Today was my grandfather's 80th birthday party. In attending the celebration I found myself contemplating on some of the paths we take in life. I am the 6th grandchild on that side of the family. There are now 45 grandchildren, I think. When I was in my growing up years, my mothers family would get together often. I knew who my cousins were, and they knew me. As we have all gotten older, and families have grown larger, we don't really see each other very often at all. I still know who most of my cousins are, however I don't know how many of them know who I am, and I know some of my younger siblings feel like they have cousins they don't know at all.
Family is something that I was raised to value, so I know it is important to my parents as well. And I would hazard a guess that they were quite likely also raised to value family. So why do we let ourselves get so busy that we don't take time for the things we find important?
I know I do it too. Sometimes when I am around my family I feel lost, and don't know what to say, or how to best interact with them, so I just stay on my little shelf off to the side, and observe the happenings, instead of making the most out of the situation and opportunity I have to spend time with them. Even at that, in the 9 years I have been married I have lived 5 of those years in different states than where my family members live, and didn't have a lot of opportunities to see them. Now for the last 4 years we have lived about 45 minutes away from my parents, and yet we only take the time to see them maybe every other month on average. Yes, that is more often than we would see them when we lived out of state, but not as often as we could see them. Am I putting my priorities where I really want them? And if not, what am I going to do about it?

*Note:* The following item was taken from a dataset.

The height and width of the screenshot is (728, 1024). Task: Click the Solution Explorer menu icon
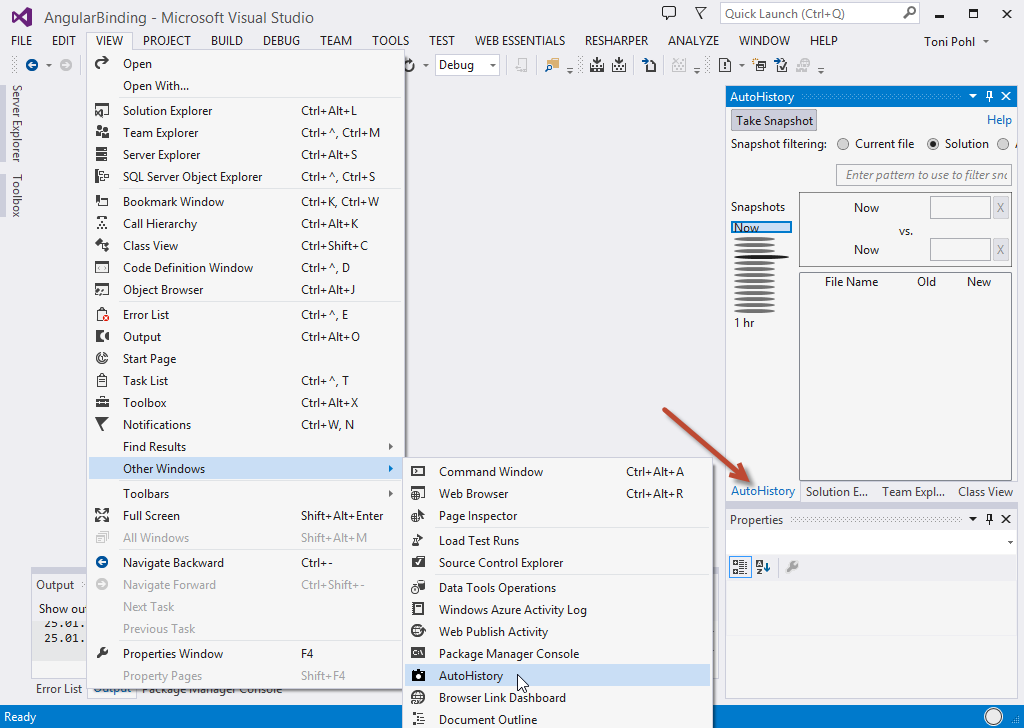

My husband tries to call home and talk to his Dad, and brother every weekend. And he usually spends a LONG time talking to his brother. I have to admit that sometimes I feel jealous during those conversations. However, I am not sure if what I am jealous of is him spending so much time talking to his brother and not to me, or that he has that close of a relationship with his brother, and I am not that close to any of my siblings. Once again, what am I going to do about it? It does no good to notice things, and/or complain about things if you aren't willing to do something to chqnge it.